■ **SELECTED EXTRACT**:
·····

Why are multiple LLCs grouped together on an owner profile?
Many property investors hold land through dozens of separately-named entities. When those entities share a mailing address, a registered agent, or other identifiers, they're grouped into a cluster so you can see the full portfolio. See the Methodology page for details on how clustering works and its limitations.
I found a clustering error — two unrelated owners are grouped together.
Clustering is imperfect and we know some errors exist (see the Methodology page). If you find a specific case, feel free to report it. Include the cluster ID and the names you believe are incorrectly linked. Note: this would help refine the methodology for future runs - do not expect to see changes
A link to an owner points somewhere else or the numbers changed! What gives?
If new data is released, while an effort is made to ensure owner cluster numbers don't change, they may. Thus links will as well. Theoretically this also means previously bad matches have been corrected.
Can I download the data?
Not at this time. Everything is built on publicly avaiable data listed in the data sources. The intent is to release the code so anyone can replicate and refine the process or even adapt it for their region.

·····

■ **PROVIDED MATERIAL**:
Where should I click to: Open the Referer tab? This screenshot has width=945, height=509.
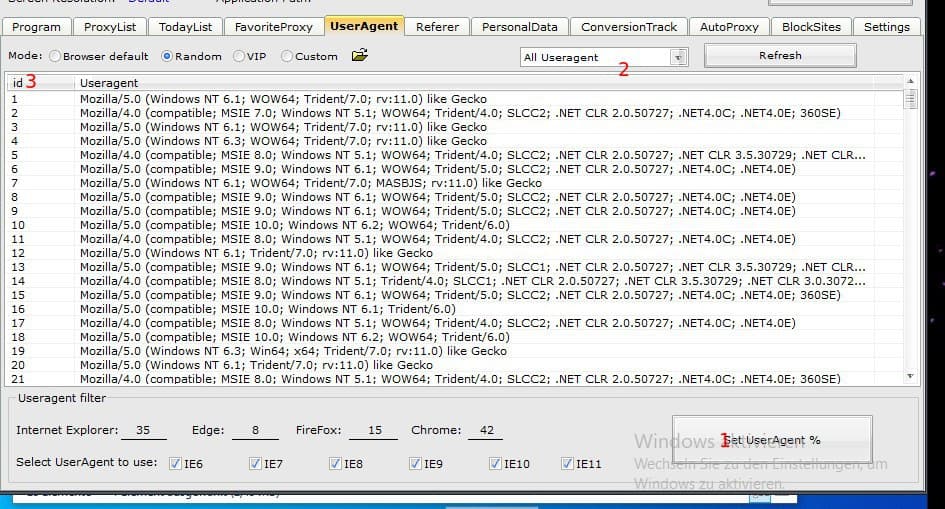437,27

·····

Could you rewrite the stretch of the FAQ above that starts at "Many property investors" and stops after "and its limitations.", switching "mailing address" to "street address"?

Many property investors hold land through dozens of separately-named entities. When those entities share a street address, a registered agent, or other identifiers, they're grouped into a cluster so you can see the full portfolio. See the Methodology page for details on how clustering works and its limitations.